What does it mean to lose one’s status as a glacier? And is Okjökull really the first in Iceland to qualify for this inauspicious distinction?
Ice is fluid and glaciers flow under their own weight. When they become too thin, they can no longer move. According to geologist/glaciologist Oddur Sigurðsson, when a glacier cannot move, it is technically “dead ice” and is no longer known as a glacier.[2] Have there been others that have passed without fanfare? We need to turn to the rocks to find out.
The rock and fossil record gives us evidence of ancient climates and presence or absence of ice. Study of this record in Iceland shows that in the past 2-3 million years, Iceland has been completely covered and then uncovered by ice at least 12 times.[3] The last glacial maximum (LGM), around 20,000 years ago, was the most recent complete coverage with a maximum ice thickness of more than 2 kilometres.[4] It appears, therefore, that Okjökull was not the first; there have obviously been more than a few dead glaciers over the years.
The human race has been found guilty of Ok’s murder. Did we get a fair trial? Were all the facts presented and weighed by an impartial judge? The engraving of the incriminating atmospheric concentration of CO2 seems to be the smoking gun.
As we have seen, Mother Nature is quite effective at melting and growing glaciers all by herself, well before humans began contributing to the carbon dioxide in the atmosphere. We can do some simple math to estimate the natural rates at which glacier ice melts. The chart below shows a straight line connecting the maximum thickness of the Laurentide ice sheet, which covered much of North America 20,000 years ago, to the point when all that ice had melted on the plains, between 8,000 and 6,000 years ago.[5] The slope of that line (using the 6,000-year endpoint) is the average melting rate: 28.5 centimetres/year. That doesn’t seem like much, but over 100 years, it adds up to 28.5 metres.
This is a very simplistic average line based purely on the end points. In reality, it is not a straight line. There would have been periods of faster retreat, slower retreat, status quo, and even growth while the overall trend was diminishing. There is also uncertainty in the numbers. If the end of the melting was 8,000 years ago, then the average melt rate becomes 33 cm/year. Testing reasonable variations in the timing and magnitude of the maximum thickness and the timing of disappearance, a natural average melt rate could range between 14 and 42 cm/year.
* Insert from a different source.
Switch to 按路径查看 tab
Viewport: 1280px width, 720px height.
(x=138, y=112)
Okjökull was observed to be 50m thick in 1901 and only 15m thick in 2019 when it was declared dead. That is an average melting rate of 29.6 cm/year, which is right in the middle of the natural range described above. Based on this simple exercise, it seems that the jury might still be out on the “human-caused” verdict. Could Ok have died a natural death?
[1] https://www.notokmovie.com/ accessed August 21, 2021.
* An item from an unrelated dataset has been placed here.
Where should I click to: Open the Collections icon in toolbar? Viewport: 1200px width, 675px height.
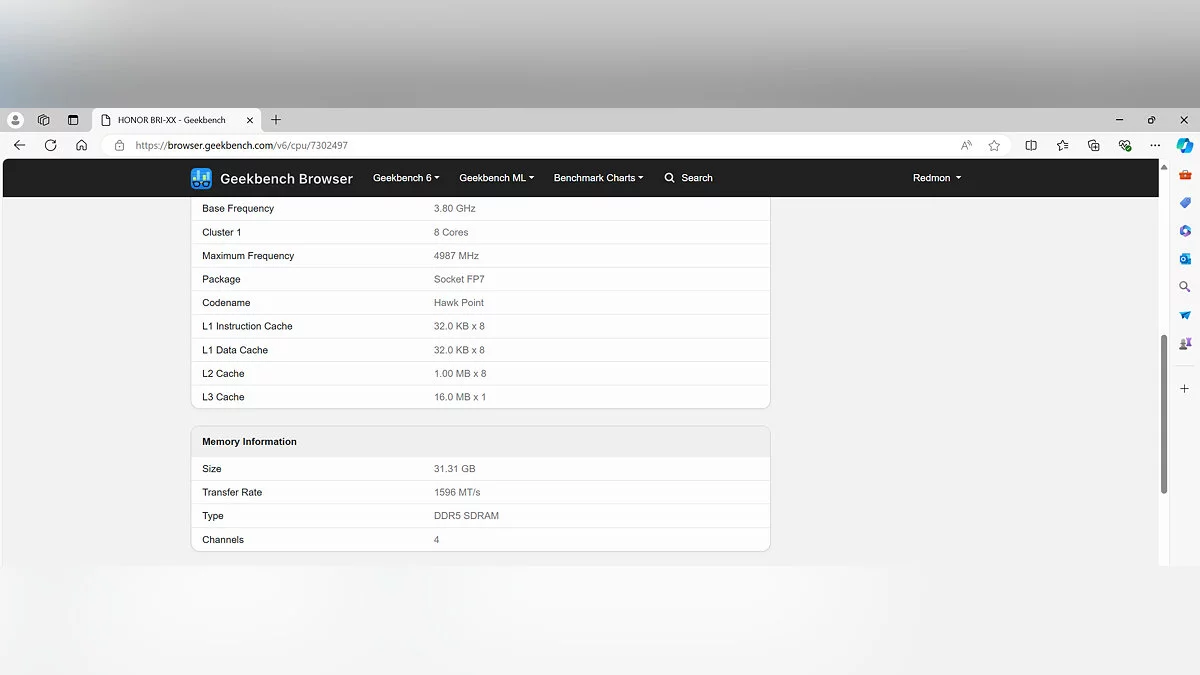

[2] https://earthobservatory.nasa.gov/images/145439/okjokull-remembered accessed August 21, 2021.
[3] Einarsson, T., and K. J. Albertsson. “The Glacial History of Iceland During the Past Three Million Years.” Philosophical Transactions of the Royal Society of London. Series B, Biological Sciences, vol. 318, no. 1191, 1988, pp. 637–644. JSTOR.
[4] Étursson, H., Norðdahl, H., & Ingólfsson, Ó. (2015). Late Weichselian history of relative sea level changes in Iceland during a collapse and subsequent retreat of marine based ice sheet, Cuadernos de Investigación Geográfica, 41(2), 261-277, Accessed August 21, 2021.
[5] Ullman, D., The retreat chronology of the Laurentide Ice Sheet during the last 10,000 years and implications for deglacial sea-level rise.